The partnership includes federal, provincial and municipal governments as well as the University of Toronto. The athletic complex will have a gym, training centre, indoor track, two Olympic-size pools and a 10-metre diving tower.

The building will cost $170 million, with the city of Toronto and U of T each contributing $37.5 million and the rest coming from the provincial and federal governments.

“We badly, badly need these facilities. The ones we have are falling and the competitive athletes don’t have the resources and facilities to train,” Moeser said.

He added that the Highland Creek area still needs a community centre with athletic facilities and that the Pan Am bid will speed the construction of the centre.

Elise Tracey, president of the Scarborough Diving Club, also said facilities in Scarborough are old and rundown.

“There are a lot of swimming groups in Scarborough including the diving club but there are no platforms or Olympic-sized pools to practise,” Tracey said.

Tracey explained that many of her divers leave the club for Etobicoke or Toronto which offer access to platforms where they can train properly.  Even though Scarborough is a growing city, it’s falling very behind and needs to get in line with other cities, she said. Tracey also thinks the city spends money on unnecessary studies to find if facilities are needed, but nothing actually gets done.

Moreover, Tracey said she can guarantee the aquatics centre will be used and never empty. Water sports, like synchronized swimming, water polo and diving, will benefit from the pools and the community would use them for lane swimming and swimming lessons.

“Kids used to have swimming lessons, but now they don’t know how to swim and that is why there are so many drowning,” Tracey said.

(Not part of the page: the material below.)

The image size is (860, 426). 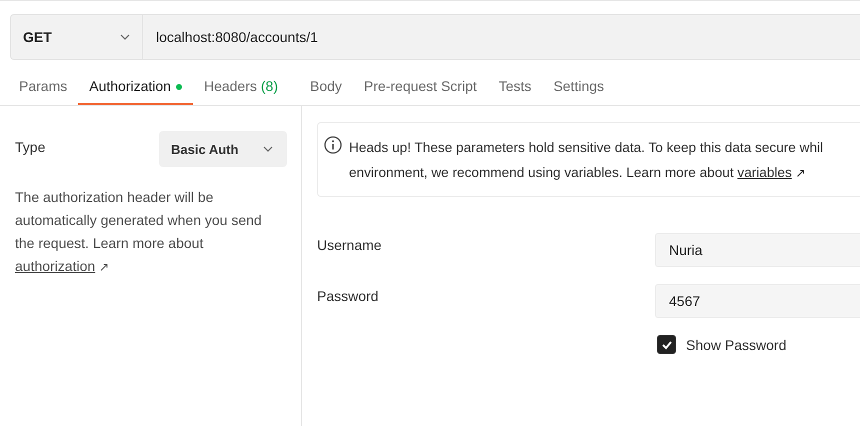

Moeser said that Scarborough has been promised an aquatic centre since the 1986 Pan American Games bid. However, Toronto did not host the 1990 games and the pools were never built.

The addition of the athletic complex will also accelerate construction on the light-rail transit line planned for Scarborough.  Moeser says if Toronto gets the Pan Am Games there will be extra funding for the construction of the transit line.

“This project would also create a lot of jobs. So, it will not only benefit the athletes but it will help the community with the job situation, too,” Moeser said.

Moeser works closely with the University of Toronto and said the Scarborough campus wants to expand and build an aquatics facility and other infrastructure on Ellesmere and Military Trail.

“For two years the Scarborough campus has been planning to expand its athletic facilities,” said Heidi Calder, assistant director of U of T at Scarborough athletics.  “If Toronto hosts the Pan Am Games the project will be bigger in scale because more levels of government are involved.”

Calder added even without the bid the university will go ahead with the construction. The university has asked students for feedback on the athletics centre proposal through surveys and information sessions.

The final bid will be submitted by the end of April and the host city will be chosen in November. Toronto is competing against Lima, Perú, and Bogotá, Colombia.